## EXCERPT PROVIDED
----------------

As an INTJ woman, I don’t understand why people do a lot of the things that they do. If you’re a fellow INTJ, you know what I mean.

For anyone who isn’t aware of the INTJ personality type, it’s a group within the Myers-Briggs Type Indicator (MBTI) that categorizes individuals based on their cognitive functions. 

My group, in particular, is one of the rarest personality types and one that is very misunderstood. Every once in a while, we like to come together to talk about INTJ-related musings.

So, let’s get into the topic of discussion — INTJ pet peeves.

***Some of the links in this post are affiliate links. This means if you click on the link and purchase the product or service, I will receive a small commission at no extra cost to you. All opinions remain my own. Click here to learn more.


I will be the first to say that INTJs can sometimes be a bit rigid. We like things a certain way because they make sense to us.

However, there are seven things that really get the steam blowing out of my ears. Fellow INTJs, I’m sure you’ll be able to relate to these.

1. Inefficiency

As much as I try to turn it off sometimes, I’m someone who notices the inefficiency in everything.

“This software would be better if it had this feature.”

“If they opened a second lane for people with this question, both lanes would move quicker.”

“If I do laundry while I’m listening to my French lesson, I’d be knocking out two tasks in the same time it takes to do one.”

This is my brain 24/7 and I can’t turn it off! So you can imagine my annoyance living in a chaotic world that does not value efficiency.

I can’t fathom why there are three steps to do something that could easily be done in one using automation. 

I don’t understand why someone goes grocery shopping with no list or any idea of what they’d want to cook – just vibes!

My brain has this inherent way of always wanting to improve things, focus on the big picture, and see things in their most optimal form. I realize I have high expectations and that can get a little problematic sometimes, but that’s another story for another day.

----------------

## DATA EXCERPTS
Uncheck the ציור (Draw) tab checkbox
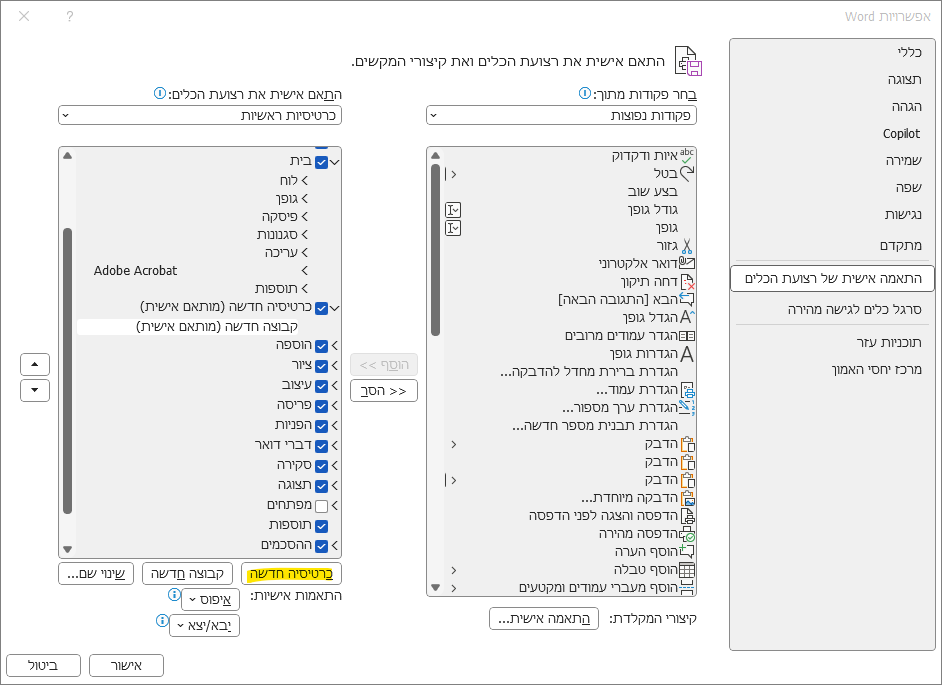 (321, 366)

----------------

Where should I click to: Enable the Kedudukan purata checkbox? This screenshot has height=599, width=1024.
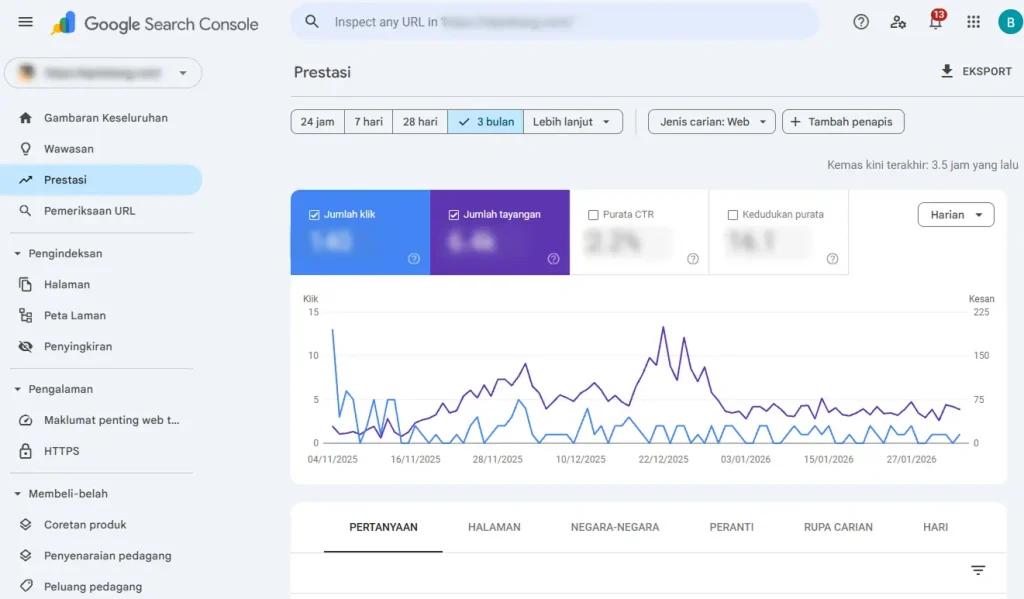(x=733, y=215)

----------------

## REQUEST 1
In the post on INTJ pet peeves, what does the writer listen to while doing laundry?
## REQUEST 2
Continue the post on INTJ pet peeves from its last sentence.

## FINAL RESULT 1
A French lesson.

## FINAL RESULT 2
Being the analytical personality type that I am, I love systems that work and make life easier. I love a creative solution. 

I may just have to construct an INTJ-only smart city to see this in effect.

2. Small Talk

Does anyone actually care about my day? 

Or is it just a social nicety that everyone and their mama have been indoctrinated to say to someone they barely know? 

I mean, I get small talk can open doors. It can lead to meaningful relationships with people you would have never otherwise talked to.

But let’s be honest — that doesn’t happen pretty often.

More times than not, you’re having a quick, mindless conversation with someone to just pass the time or to make things feel less awkward.

For someone like me, who isn’t a big talker and embraces little pockets of silence, it can get draining partaking in such social situations. 

Can you imagine an INTJ interacting with colleagues, staff, people waiting in line at a restaurant, and so forth? Day after day?

Those are some of the reasons I work from home.

I get that not every exchange with a stranger should be this deep, philosophical colloquy (wouldn’t that be great, though!).

But as an extreme introvert with a naturally low social battery, it can be a lot sometimes.

3. Incompetence

Incompetence is one of the biggest pet peeves I have as an INTJ.

I truly wish everyone acted logically, but that’s far from the case. 

This is something I have experienced a few times in the business world. 

I can think of a particular manager I had back in college that made me wonder why she was hired in the first place.

This lady didn’t know how anything worked in the establishment, and she didn’t attempt to learn. That was mind-blowing to me!

I have very little patience for incompetent people because they make things harder on everyone else. 

Projects take much longer to get completed, extra time, energy, and resources are being wasted, and they don’t have a clue about the backend work that’s going on.

I understand that not everyone will be the best match for certain positions, but if a person doesn’t know what they’re doing, it’s best if they step aside and let someone else take over. For everyone’s sake.

4. People’s Assumptions

“You’re so shy and quiet.”

“I always thought you were stuck up.”

“Are you in a bad mood? You’re not talking much.”

I’ve noticed that as an INTJ woman, when I’m just existing and in my own world, it’s a personal attack on everyone else in the room.

God forbid I’m not the bubbly, talkative extrovert (spoiler alert, I’m not) who wants to make friends with everyone!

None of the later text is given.